### Task item
Each line below containing the word "agent" needs to be shown.

### Supplied records
● ● ●

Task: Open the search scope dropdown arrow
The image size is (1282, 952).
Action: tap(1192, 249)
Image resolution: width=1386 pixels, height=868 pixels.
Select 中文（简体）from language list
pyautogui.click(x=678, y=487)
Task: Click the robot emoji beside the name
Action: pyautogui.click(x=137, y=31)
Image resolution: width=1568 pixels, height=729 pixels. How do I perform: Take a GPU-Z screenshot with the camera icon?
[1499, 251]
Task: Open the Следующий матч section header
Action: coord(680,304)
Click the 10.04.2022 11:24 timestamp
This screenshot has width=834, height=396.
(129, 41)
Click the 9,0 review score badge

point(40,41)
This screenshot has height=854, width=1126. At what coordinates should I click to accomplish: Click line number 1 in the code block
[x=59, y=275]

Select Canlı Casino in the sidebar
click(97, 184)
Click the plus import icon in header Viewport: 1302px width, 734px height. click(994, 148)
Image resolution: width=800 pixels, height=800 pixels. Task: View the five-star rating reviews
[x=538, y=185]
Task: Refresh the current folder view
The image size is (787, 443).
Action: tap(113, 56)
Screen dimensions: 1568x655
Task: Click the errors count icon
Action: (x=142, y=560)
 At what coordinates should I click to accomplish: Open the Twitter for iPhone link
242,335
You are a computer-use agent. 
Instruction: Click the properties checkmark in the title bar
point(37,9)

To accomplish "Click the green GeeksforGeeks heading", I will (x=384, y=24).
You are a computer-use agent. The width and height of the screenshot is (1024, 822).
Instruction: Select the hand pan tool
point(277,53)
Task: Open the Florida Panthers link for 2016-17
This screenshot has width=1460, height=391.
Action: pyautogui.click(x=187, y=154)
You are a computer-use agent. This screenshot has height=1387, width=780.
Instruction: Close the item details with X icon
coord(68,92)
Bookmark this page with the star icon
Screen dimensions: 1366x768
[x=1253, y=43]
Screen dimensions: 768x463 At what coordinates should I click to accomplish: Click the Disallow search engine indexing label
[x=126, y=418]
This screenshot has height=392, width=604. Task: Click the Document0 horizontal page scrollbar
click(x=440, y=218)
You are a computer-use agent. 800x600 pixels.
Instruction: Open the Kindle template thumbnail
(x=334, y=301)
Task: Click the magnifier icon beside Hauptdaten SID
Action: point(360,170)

● ● ●

### Problem solution
You are a computer-use agent. 
You are a computer-use agent. The width and height of the screenshot is (1024, 822).
You are a computer-use agent. This screenshot has height=1387, width=780.
You are a computer-use agent. 800x600 pixels.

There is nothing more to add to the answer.